BLM, where are the voices of Museums?
"Dear Museum, why don't you say anything? This is in essence the question put to museum institutions. An intense debate has opened on the reaction of museums to the "Black Lives Matter" movement, which in just a few weeks has become the universal slogan of equal lives.
Where does this interpellation come from? First of a principle that has been affirmed and reinforced in the digital age: the museum speaks. Conferences, debates but also video content, podcasts, and enhanced communication on social networks, a whole series of proposals and interactions have made the museum a talking institution. As such, the museum is today criticized for his silence or the timidity of his voice.
But, based on this criticism, the good news is that there is a social demand for museums, and it paves the way for a redefinition of their role in public debate. This is my theory.
To trace the thread of this request for commitment, we must take into account the differences in reactions between museums versus the "Black Lives Matter" movement.
Some, like the Louvre museum did not react, others in the United States quickly published messages of support and solidarity. The Tate in London put online resources around black artists. The Museum of Natural History and the Musée de l'Homme put up their podcast "We the others". Musée du Quai Branly in Paris set up a conference by African-American academic Cornel West at the time of the exhibition "The Color Line." In Bordeaux Musée d'Aquitaine has joined forces with the Foundation for the Memory of Slavery.
In contrast, others, such as the Center Pompidou, posted a black background during "Blackout Tuesday" on social networks.
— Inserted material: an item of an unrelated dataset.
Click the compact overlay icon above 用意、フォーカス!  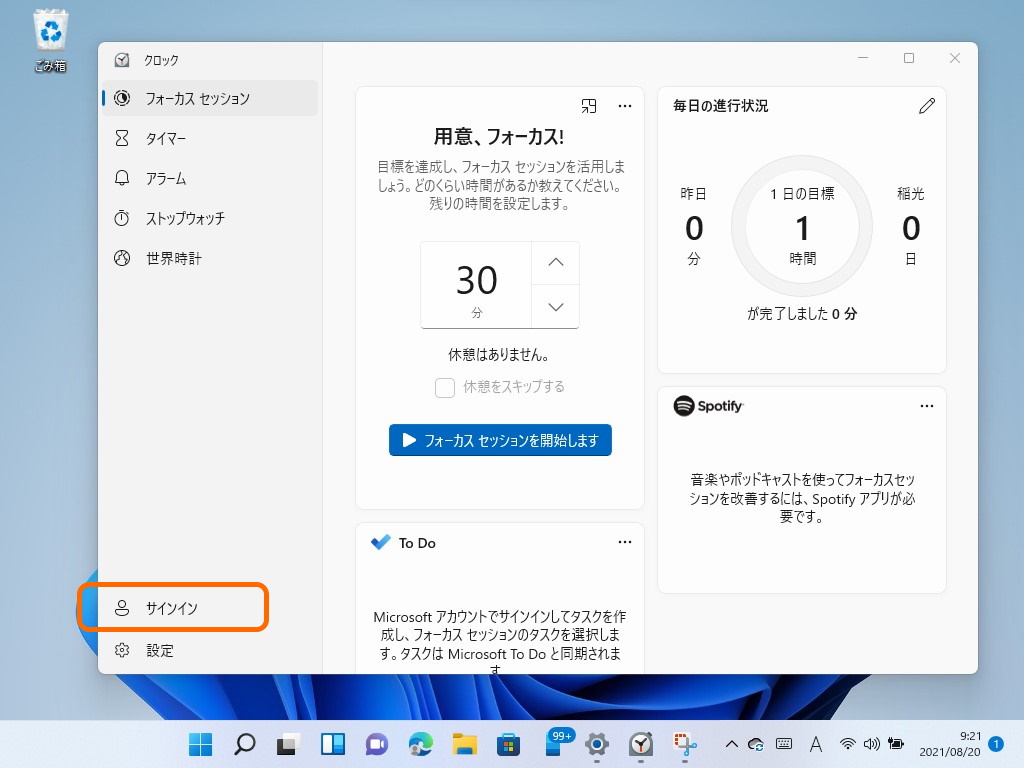(x=589, y=105)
There is thus emancipation of variable geometry with regard to the "neutrality" of museums. Neutrality, which is today called into question. The International Council of Museums notably recalled in a forum that museums are not neutral, that they are not separated from the social context, and that when they separate from it, this silence is not neutral, it is a choice, the bad".
The letter from a biracial student at the Louvre School, posted on her Instagram account, has also been widely used in the artistic network, blogs, and specialized journals.
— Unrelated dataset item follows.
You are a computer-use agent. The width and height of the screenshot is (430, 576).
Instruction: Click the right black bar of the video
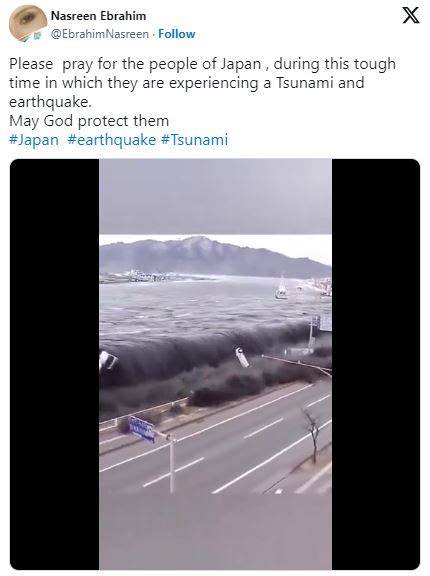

It challenges "museum impartiality" and attacks the silence or the weakness of facade messages "between your potential social action in the public debate and that of L'Oréal, would there be no difference? »She asks.
In this letter, French museums are called upon to share massive amounts of content and resources within a single platform, to provide young people with "intellectual self-defense tools".
At a time of generalized mistrust, the museum, therefore, embodies a point of reference. This is the first lesson of this controversy. But between the responses deemed weak or opportunistic and the absence of responses labeled as disconnection, the museum's word has not yet found its voice. It must also be part of consistency between programming, internal functioning, and communication. It is an enthralling challenge which is launched to the institutions, one of these debates of the "after" which nobody had, it seems, not seen coming.